* **Problem statement**: Can you rewrite the entries from the start through the line holding "like-count: 4895 is", inclusive, changing "Describe the element" to "Describe the item" and leaving everything else as it is?

----------------

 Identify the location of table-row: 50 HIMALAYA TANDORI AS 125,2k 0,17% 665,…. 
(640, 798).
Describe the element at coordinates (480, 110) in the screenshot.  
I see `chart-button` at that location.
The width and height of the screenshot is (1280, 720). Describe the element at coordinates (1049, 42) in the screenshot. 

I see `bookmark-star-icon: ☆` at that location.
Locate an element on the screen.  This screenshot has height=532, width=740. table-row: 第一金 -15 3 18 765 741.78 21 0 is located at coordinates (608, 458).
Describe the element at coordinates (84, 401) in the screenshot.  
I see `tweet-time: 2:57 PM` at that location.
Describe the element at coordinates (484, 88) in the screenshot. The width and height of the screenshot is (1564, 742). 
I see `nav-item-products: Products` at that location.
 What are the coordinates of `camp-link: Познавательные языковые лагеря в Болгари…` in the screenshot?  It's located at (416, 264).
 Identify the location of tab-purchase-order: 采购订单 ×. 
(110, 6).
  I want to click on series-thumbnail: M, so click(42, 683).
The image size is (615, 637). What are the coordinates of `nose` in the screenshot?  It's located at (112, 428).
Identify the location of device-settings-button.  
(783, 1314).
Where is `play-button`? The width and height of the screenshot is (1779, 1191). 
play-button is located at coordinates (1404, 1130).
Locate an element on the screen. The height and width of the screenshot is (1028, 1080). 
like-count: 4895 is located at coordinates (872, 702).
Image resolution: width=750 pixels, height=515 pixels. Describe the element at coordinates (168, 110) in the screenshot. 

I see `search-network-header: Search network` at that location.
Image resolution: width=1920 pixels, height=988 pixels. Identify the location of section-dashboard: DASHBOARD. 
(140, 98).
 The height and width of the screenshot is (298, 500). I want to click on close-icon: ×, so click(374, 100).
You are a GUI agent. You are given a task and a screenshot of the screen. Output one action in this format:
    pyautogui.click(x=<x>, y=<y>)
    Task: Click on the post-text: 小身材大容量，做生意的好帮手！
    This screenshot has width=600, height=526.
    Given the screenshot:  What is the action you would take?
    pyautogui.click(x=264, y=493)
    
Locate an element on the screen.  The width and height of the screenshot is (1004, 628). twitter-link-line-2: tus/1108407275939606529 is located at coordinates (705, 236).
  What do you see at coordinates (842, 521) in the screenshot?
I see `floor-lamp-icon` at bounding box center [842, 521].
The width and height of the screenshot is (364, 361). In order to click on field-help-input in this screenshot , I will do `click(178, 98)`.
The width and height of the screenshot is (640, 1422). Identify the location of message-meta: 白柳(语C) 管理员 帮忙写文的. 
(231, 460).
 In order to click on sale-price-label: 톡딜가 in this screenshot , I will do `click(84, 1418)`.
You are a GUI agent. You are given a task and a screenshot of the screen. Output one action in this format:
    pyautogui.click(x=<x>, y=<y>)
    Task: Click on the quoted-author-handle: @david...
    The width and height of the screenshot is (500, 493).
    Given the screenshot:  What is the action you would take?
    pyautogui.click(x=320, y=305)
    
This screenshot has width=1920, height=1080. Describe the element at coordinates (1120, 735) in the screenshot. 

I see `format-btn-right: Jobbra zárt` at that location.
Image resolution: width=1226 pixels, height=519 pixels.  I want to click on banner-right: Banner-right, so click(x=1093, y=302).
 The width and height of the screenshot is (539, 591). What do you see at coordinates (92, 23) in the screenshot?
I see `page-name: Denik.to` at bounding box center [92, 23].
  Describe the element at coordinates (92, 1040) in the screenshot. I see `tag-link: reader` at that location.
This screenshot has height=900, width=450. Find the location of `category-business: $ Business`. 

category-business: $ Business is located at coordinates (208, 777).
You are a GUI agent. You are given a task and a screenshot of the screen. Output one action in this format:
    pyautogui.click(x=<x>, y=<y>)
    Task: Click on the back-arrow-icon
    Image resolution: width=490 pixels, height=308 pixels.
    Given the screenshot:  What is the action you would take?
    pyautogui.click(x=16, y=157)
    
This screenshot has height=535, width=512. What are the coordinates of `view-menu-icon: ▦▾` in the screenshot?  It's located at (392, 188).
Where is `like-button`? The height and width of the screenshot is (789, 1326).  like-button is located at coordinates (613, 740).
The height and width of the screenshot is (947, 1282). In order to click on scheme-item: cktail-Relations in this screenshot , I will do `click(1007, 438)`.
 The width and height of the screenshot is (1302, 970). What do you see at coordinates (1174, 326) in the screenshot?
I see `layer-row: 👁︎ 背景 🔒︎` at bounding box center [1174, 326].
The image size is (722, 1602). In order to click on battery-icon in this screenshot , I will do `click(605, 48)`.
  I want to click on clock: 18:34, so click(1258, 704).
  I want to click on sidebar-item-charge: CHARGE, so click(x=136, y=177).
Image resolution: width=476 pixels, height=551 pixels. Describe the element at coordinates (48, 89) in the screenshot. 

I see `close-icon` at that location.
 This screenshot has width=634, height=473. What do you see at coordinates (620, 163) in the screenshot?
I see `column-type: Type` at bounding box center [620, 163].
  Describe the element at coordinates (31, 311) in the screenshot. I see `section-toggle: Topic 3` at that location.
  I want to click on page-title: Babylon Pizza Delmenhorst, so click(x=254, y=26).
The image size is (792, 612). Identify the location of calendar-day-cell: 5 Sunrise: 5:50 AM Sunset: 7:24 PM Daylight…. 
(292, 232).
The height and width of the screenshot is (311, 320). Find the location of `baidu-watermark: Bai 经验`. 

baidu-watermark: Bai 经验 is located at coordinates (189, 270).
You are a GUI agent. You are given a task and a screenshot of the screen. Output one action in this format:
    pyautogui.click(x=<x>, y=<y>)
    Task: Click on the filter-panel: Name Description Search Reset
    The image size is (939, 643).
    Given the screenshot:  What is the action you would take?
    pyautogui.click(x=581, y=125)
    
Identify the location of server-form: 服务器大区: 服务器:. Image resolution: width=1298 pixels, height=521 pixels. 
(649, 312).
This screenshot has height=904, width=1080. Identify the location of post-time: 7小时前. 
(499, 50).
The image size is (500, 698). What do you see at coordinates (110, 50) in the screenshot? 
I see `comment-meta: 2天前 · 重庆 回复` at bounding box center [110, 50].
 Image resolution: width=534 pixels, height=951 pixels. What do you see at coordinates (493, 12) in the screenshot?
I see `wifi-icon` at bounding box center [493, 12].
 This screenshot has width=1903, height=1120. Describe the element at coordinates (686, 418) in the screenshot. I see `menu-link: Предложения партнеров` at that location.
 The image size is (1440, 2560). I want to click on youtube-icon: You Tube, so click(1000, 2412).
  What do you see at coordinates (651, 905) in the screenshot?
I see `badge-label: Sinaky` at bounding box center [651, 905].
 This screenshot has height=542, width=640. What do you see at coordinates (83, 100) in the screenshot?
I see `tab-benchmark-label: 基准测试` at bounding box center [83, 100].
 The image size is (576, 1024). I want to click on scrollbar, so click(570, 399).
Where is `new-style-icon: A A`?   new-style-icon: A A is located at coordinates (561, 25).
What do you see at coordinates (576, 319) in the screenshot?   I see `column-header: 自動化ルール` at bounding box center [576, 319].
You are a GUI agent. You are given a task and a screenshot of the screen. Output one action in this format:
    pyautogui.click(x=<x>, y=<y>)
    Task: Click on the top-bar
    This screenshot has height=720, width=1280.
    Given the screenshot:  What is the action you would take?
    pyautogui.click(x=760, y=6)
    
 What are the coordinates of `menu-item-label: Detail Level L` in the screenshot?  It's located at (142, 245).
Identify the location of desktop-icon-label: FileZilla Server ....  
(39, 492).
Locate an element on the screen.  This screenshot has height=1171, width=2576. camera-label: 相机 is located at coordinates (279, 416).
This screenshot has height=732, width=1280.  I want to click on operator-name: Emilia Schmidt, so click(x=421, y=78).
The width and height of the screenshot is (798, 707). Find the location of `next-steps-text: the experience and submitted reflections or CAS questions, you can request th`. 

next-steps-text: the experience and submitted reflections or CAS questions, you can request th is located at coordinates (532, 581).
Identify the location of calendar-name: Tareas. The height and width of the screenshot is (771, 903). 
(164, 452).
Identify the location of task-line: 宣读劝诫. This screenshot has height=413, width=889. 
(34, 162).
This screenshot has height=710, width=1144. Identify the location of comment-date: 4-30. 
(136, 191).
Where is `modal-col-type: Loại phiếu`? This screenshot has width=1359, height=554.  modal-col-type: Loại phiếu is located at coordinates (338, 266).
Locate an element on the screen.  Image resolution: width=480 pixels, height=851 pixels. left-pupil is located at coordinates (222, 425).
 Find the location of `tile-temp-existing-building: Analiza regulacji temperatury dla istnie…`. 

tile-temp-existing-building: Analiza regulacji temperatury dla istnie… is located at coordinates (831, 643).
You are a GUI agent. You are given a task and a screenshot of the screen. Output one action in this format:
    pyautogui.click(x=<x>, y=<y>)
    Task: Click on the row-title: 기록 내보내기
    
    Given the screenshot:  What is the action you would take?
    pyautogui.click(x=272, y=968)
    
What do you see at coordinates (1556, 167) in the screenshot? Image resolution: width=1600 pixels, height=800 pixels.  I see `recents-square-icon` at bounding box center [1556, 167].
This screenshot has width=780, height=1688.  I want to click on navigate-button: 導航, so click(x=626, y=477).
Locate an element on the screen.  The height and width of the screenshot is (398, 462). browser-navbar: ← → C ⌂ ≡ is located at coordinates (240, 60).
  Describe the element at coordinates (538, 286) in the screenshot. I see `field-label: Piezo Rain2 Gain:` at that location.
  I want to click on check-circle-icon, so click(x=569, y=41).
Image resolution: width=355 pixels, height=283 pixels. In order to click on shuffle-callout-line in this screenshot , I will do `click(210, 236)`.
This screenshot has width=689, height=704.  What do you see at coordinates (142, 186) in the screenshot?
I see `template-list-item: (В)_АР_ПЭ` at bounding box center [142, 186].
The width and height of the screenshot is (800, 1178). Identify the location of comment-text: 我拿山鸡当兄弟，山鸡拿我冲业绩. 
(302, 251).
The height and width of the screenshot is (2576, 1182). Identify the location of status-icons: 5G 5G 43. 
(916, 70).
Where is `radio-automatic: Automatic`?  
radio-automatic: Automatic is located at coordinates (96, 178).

----------------

* **Output for this exercise**:
 Identify the location of table-row: 50 HIMALAYA TANDORI AS 125,2k 0,17% 665,…. 
(640, 798).
Describe the item at coordinates (480, 110) in the screenshot.  
I see `chart-button` at that location.
The width and height of the screenshot is (1280, 720). Describe the item at coordinates (1049, 42) in the screenshot. 

I see `bookmark-star-icon: ☆` at that location.
Locate an element on the screen.  This screenshot has height=532, width=740. table-row: 第一金 -15 3 18 765 741.78 21 0 is located at coordinates (608, 458).
Describe the item at coordinates (84, 401) in the screenshot.  
I see `tweet-time: 2:57 PM` at that location.
Describe the item at coordinates (484, 88) in the screenshot. The width and height of the screenshot is (1564, 742). 
I see `nav-item-products: Products` at that location.
 What are the coordinates of `camp-link: Познавательные языковые лагеря в Болгари…` in the screenshot?  It's located at (416, 264).
 Identify the location of tab-purchase-order: 采购订单 ×. 
(110, 6).
  I want to click on series-thumbnail: M, so click(42, 683).
The image size is (615, 637). What are the coordinates of `nose` in the screenshot?  It's located at (112, 428).
Identify the location of device-settings-button.  
(783, 1314).
Where is `play-button`? The width and height of the screenshot is (1779, 1191). 
play-button is located at coordinates (1404, 1130).
Locate an element on the screen. The height and width of the screenshot is (1028, 1080). 
like-count: 4895 is located at coordinates (872, 702).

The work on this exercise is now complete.